Even though Texas appellate courts have held that the dissolution of a temporary injunction bars a second application for such injunctive relief, that is not true if the second request is based on changed circumstances, including a change in the law, not known by the applicant at the time of the first application, the Texas Supreme Court explained, adding that the trial court may consider the injunction anew in light of the new law or circumstances. In this case, Obergefell was clearly a change in the law that justified the dissolution of the trial court’s injunction. But the petitioners were not precluded from seeking the same or similar relief on remand. On remand, the trial court must consider both parties’ arguments regarding the effect of Obergefell and may grant whatever relief is then appropriate, the state high court instructed.

Claw-back relief.

Second, the Texas Supreme Court held that the state court of appeals did not err by failing to affirm the temporary injunction to the extent it required the city to claw back payments made prior to Obergefell.
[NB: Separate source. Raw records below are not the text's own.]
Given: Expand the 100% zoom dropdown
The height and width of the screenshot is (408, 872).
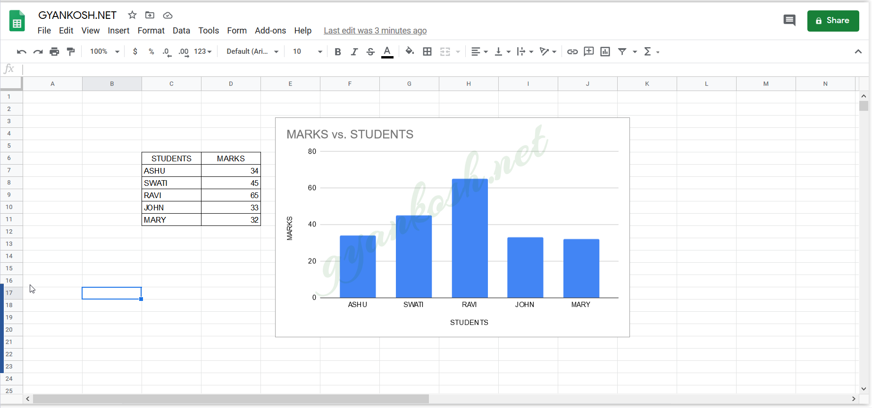Looking at the screenshot, I should coord(104,51).
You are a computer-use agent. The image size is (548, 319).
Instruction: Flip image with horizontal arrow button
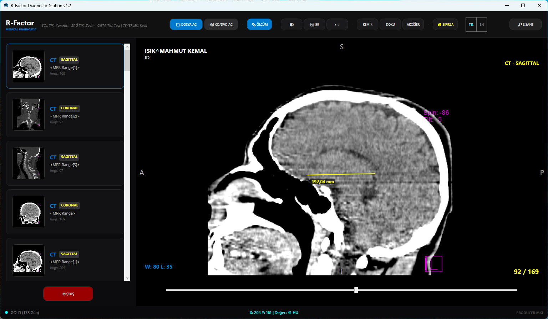point(337,25)
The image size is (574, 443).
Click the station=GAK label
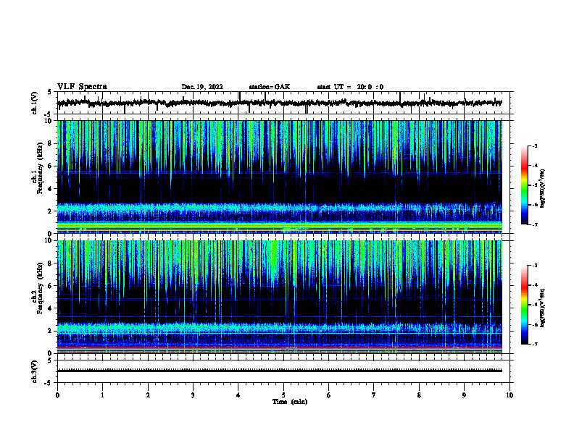[x=270, y=87]
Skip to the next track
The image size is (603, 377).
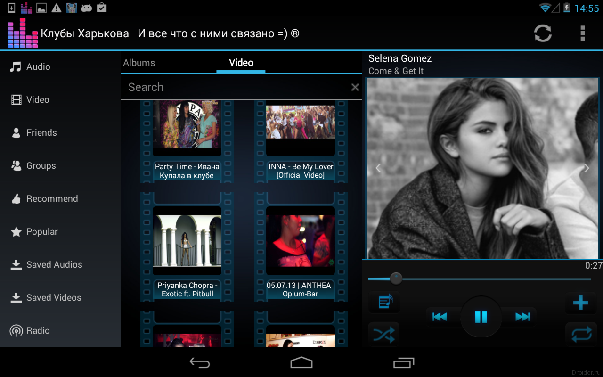coord(522,317)

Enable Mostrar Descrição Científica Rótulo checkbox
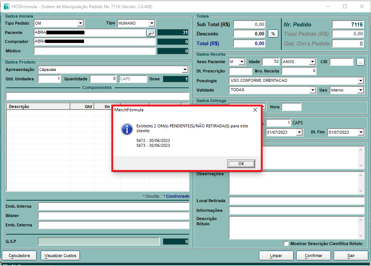click(286, 244)

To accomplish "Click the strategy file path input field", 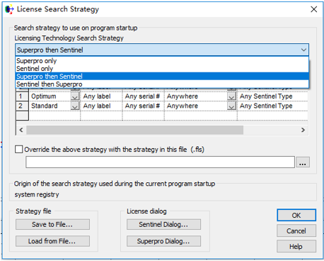I will coord(160,162).
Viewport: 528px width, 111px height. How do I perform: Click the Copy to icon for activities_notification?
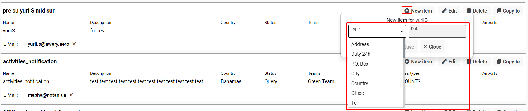pyautogui.click(x=499, y=61)
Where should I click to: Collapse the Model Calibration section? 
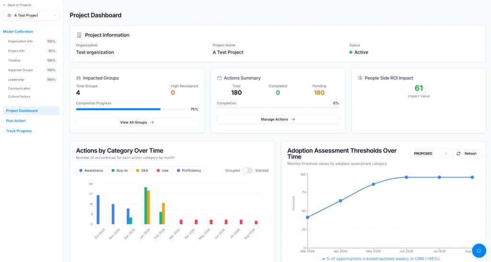18,32
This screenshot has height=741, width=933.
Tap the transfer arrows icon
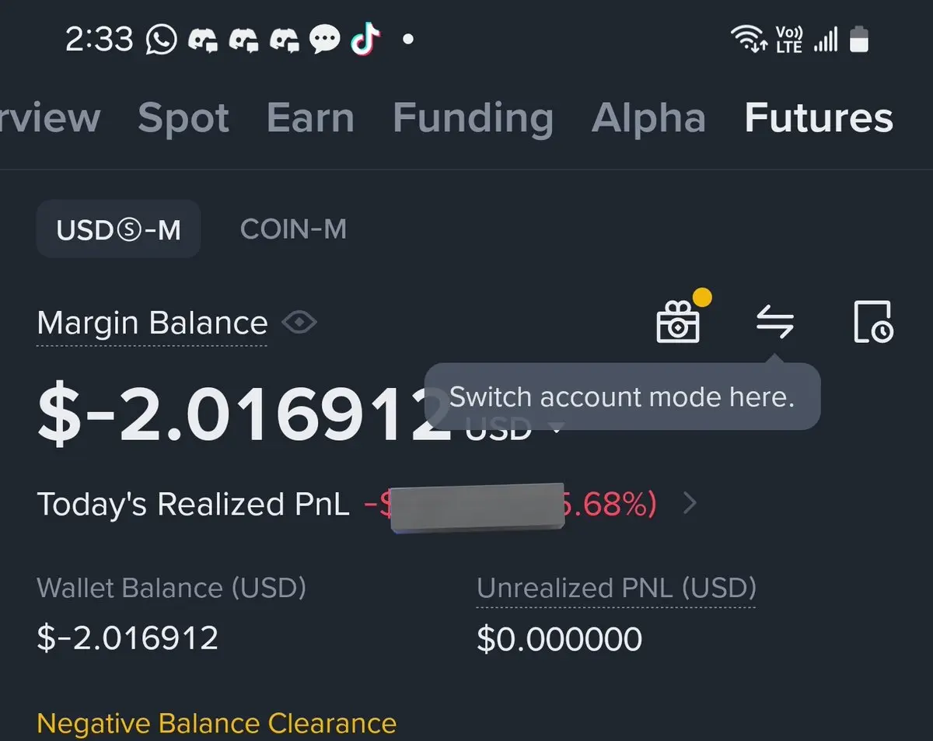tap(775, 322)
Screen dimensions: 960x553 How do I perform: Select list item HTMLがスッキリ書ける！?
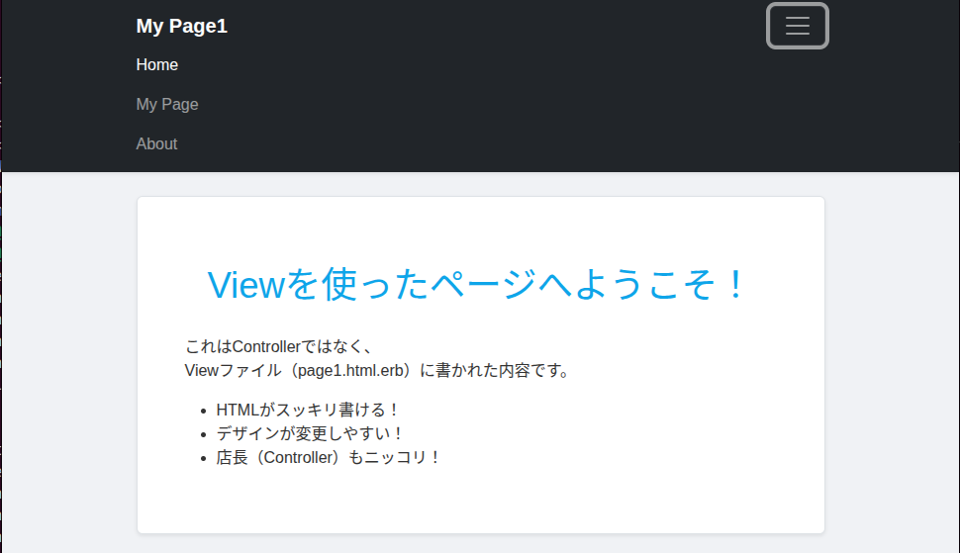coord(307,410)
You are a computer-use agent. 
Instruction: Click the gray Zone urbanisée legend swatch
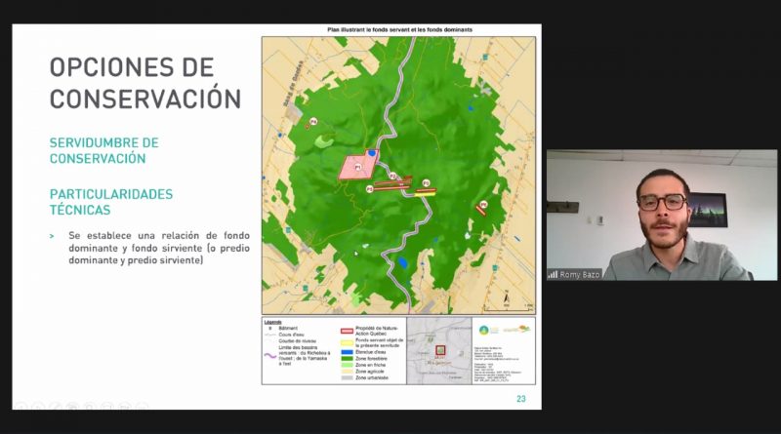[346, 376]
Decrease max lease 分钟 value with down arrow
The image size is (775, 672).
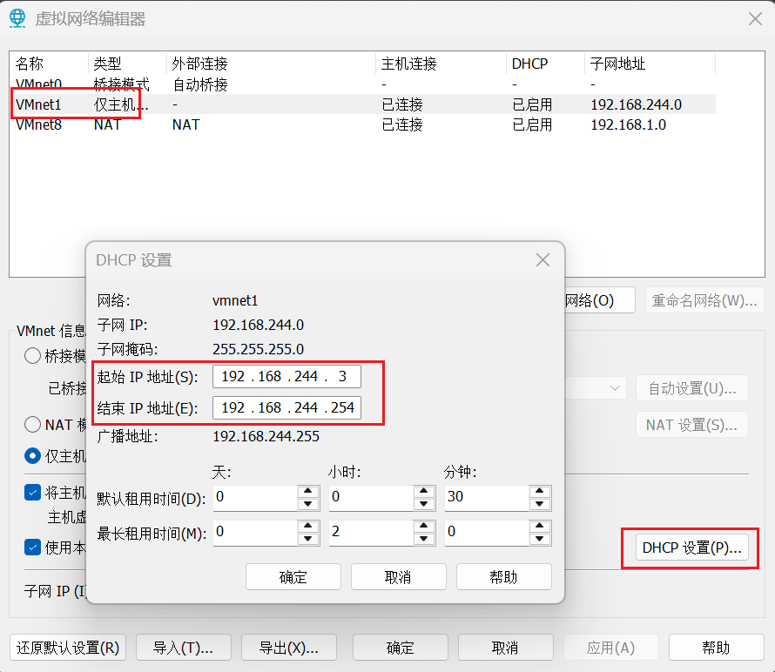click(540, 539)
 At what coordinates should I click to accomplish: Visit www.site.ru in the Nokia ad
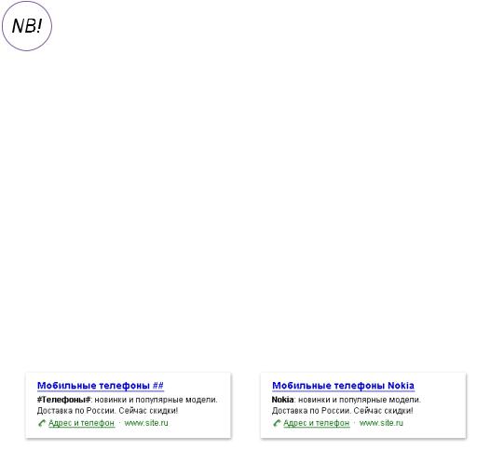(x=381, y=423)
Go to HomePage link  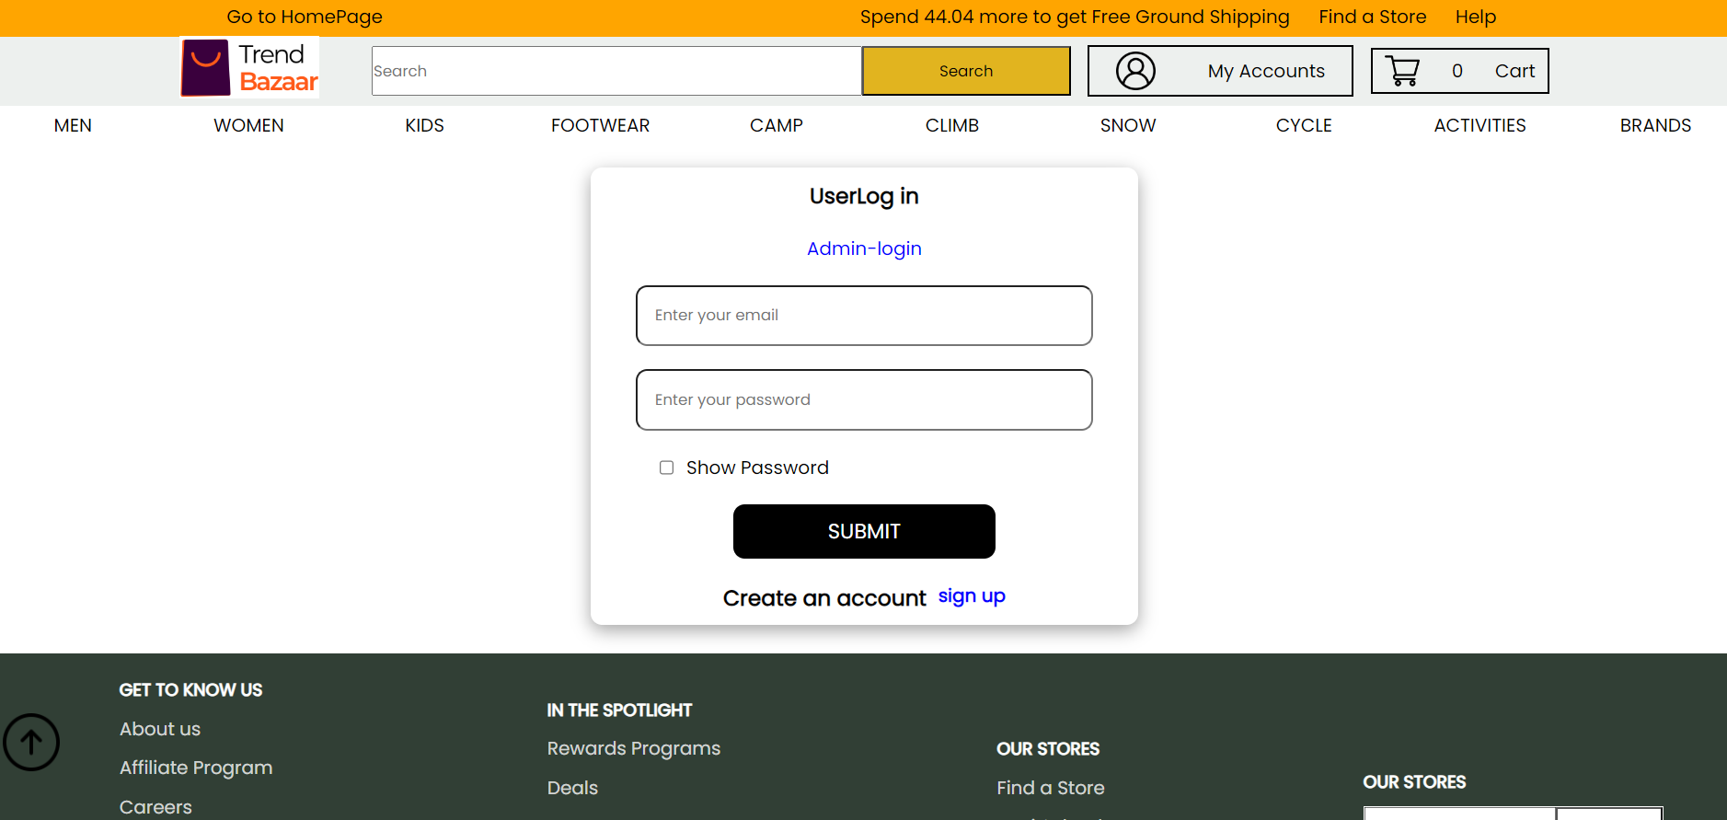[305, 17]
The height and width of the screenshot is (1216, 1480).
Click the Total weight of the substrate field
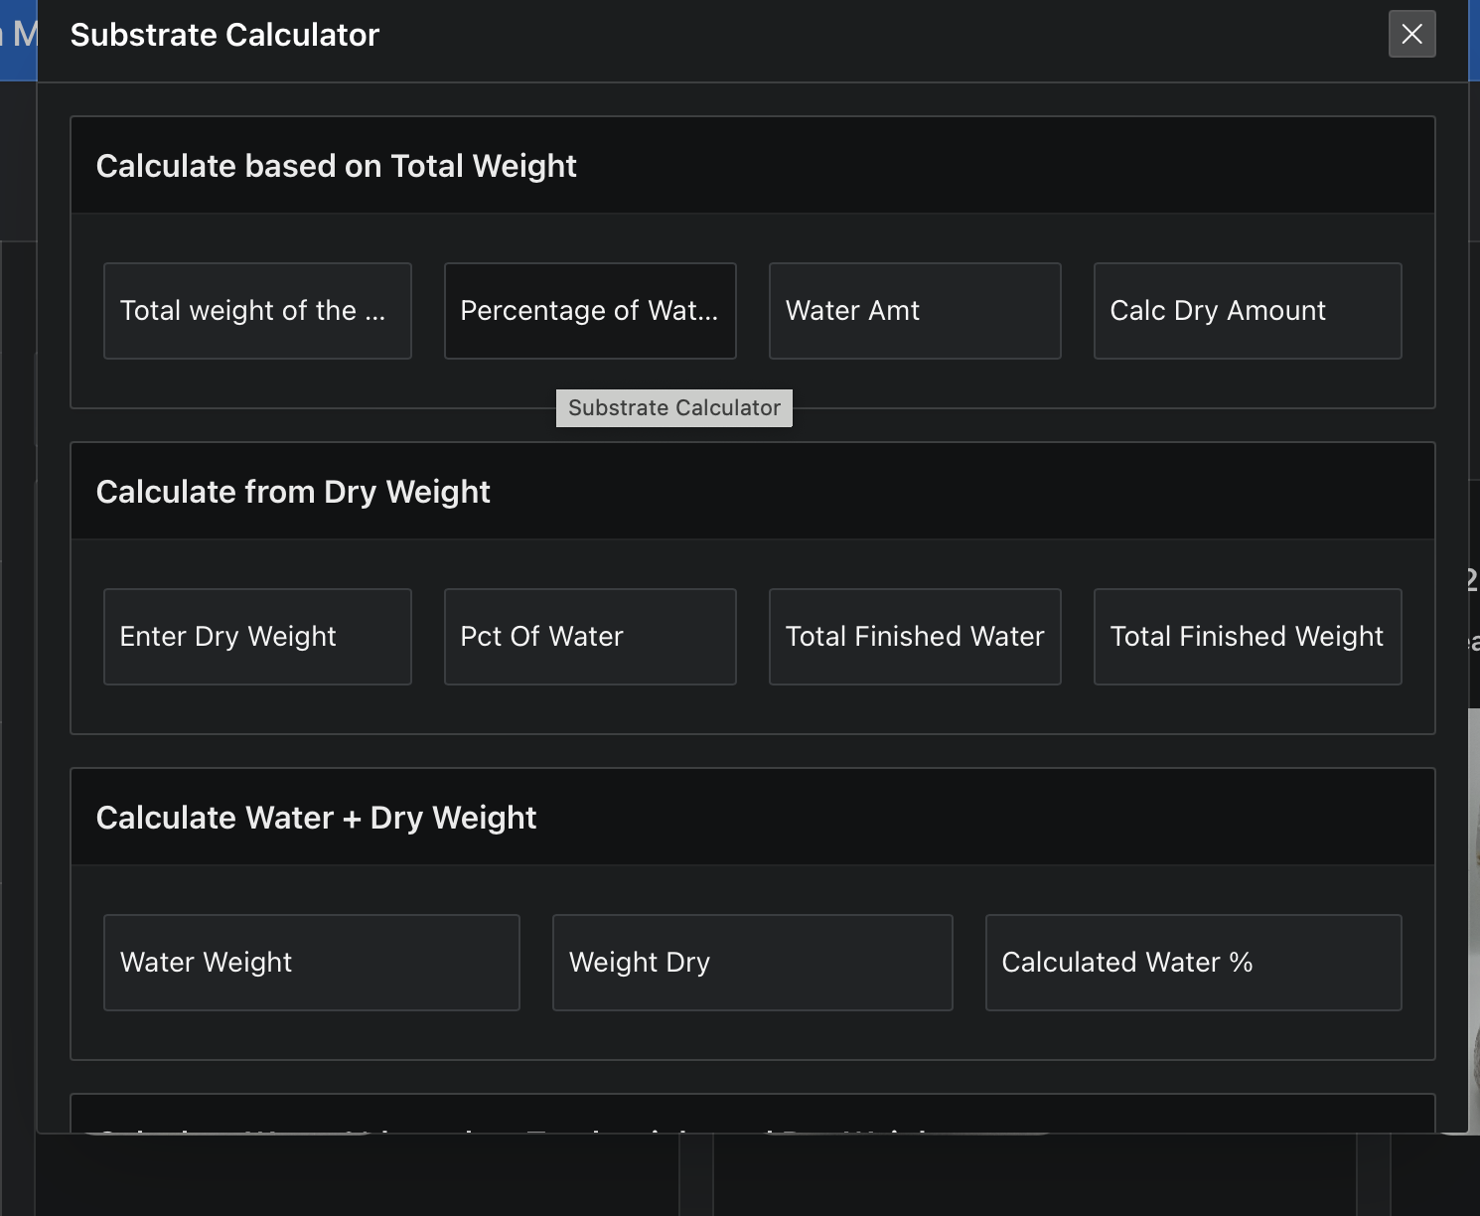(x=256, y=310)
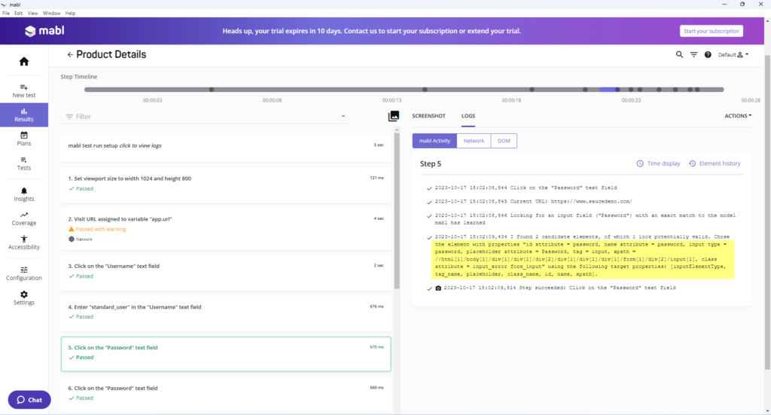Open New test from sidebar
This screenshot has width=771, height=415.
click(x=24, y=91)
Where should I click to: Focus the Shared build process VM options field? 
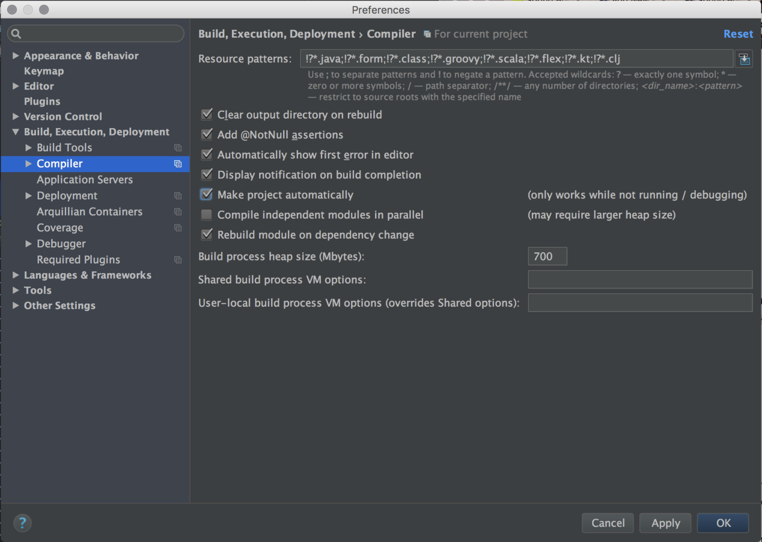pyautogui.click(x=640, y=279)
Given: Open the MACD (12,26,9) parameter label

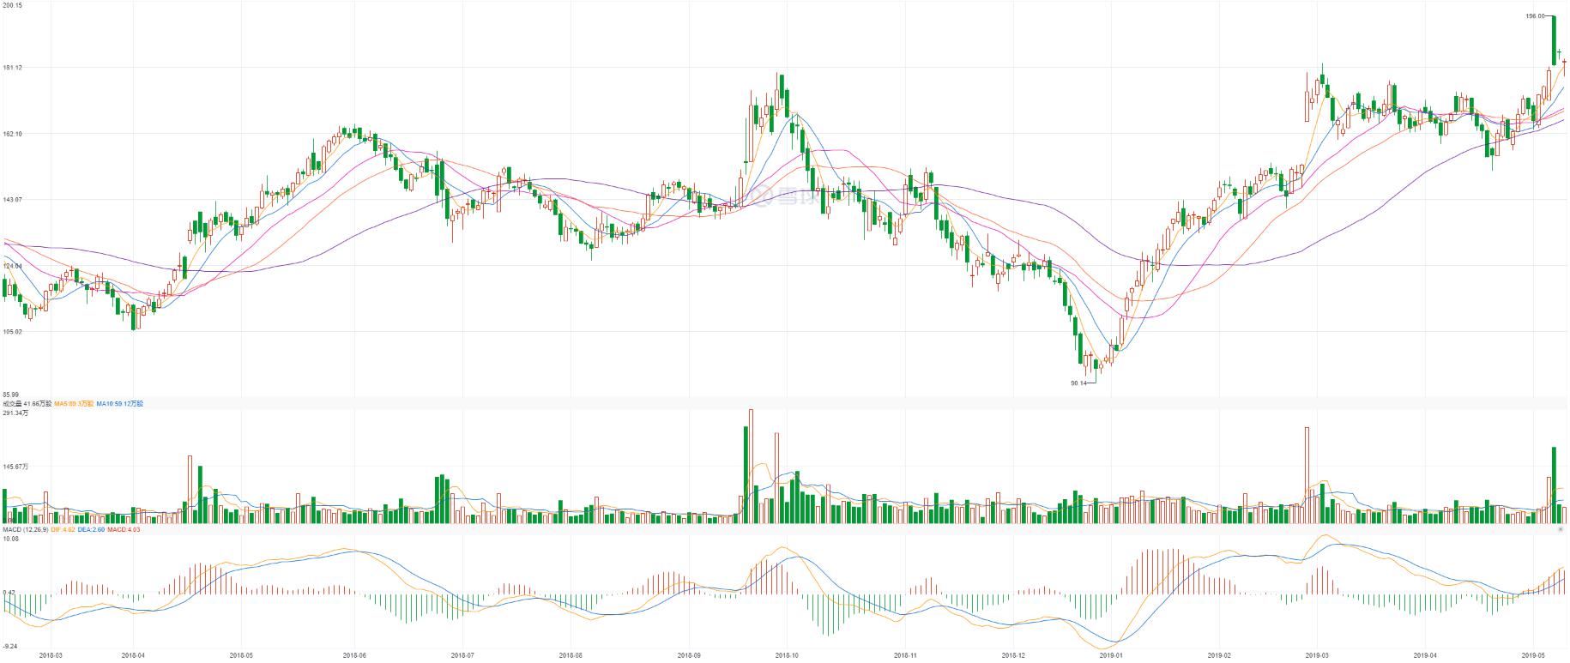Looking at the screenshot, I should click(25, 530).
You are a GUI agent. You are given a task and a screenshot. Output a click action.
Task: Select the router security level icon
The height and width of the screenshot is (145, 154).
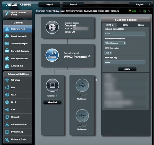click(52, 55)
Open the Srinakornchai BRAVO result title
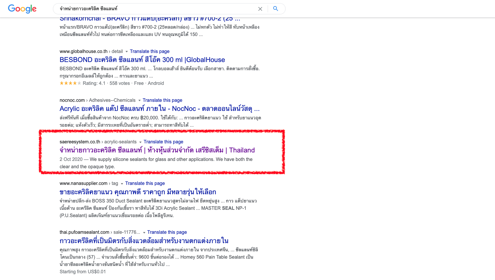This screenshot has width=495, height=280. [x=150, y=19]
At least two obstacles prevented it from reaching this issue here. First, the petitioners never requested an injunction requiring the city to claw back benefits it provided before Obergefell; second, the trial court never granted one. Rather, the temporary injunction prospectively prohibited the city from furnishing benefits to persons who were “married in other jurisdictions to [c]ity employees of the same sex.” That order did not to any extent require the city to recover benefits it had previously paid. As a temporary injunction, its only proper function was to preserve the status quo.

Don’t ask us.

The Texas high court declined to instruct the trial court how to construe Obergefell on remand. While it agreed with the mayor and the city that any effort to resolve whether and the extent to which the U.S. Constitution requires states or cities to provide tax-funded benefits to same-sex couples without considering Obergefell would simply be erroneous, it also agreed with the petitioners that the Supreme Court did not resolve that specific issue-whether states must provide the same publicly funded benefits to all married persons-in Obergefell. Moreover, unlike the Fifth Circuit in De Leon, the High Court did not hold that the Texas DOMAs are unconstitutional. Leaving it at that, the Texas Supreme Court declined to offer any instructions to the trial court as to how to construe Obergefell, stating that both sides “are entitled to a full and fair opportunity to litigate their positions on remand.”
Although the court observed that some amici have argued it should resolve the parties’ dispute in the present interlocutory appeal, the state high court found it could not resolve the parties’ claims at this point because they have not yet been fully developed or litigated.


Finally, the court addressed the mayor’s and the city’s interlocutory appeals from the trial court’s orders denying their pleas to the jurisdiction based on governmental immunity. This issue was briefed to the state court of appeals but before Obergefell was decided. Noting its hesitancy to ignore the issue because governmental immunity implicates the courts’ subject-matter jurisdiction to hear the petitioners’ claims, the state high court found, however, that Obergefell may also affect the immunity defenses. On remand, the petitioners will have the opportunity to replead their claims against the city and the mayor, and the city and the mayor will have the opportunity to file a new plea to the jurisdiction as to any such claims, the Texas Supreme Court concluded.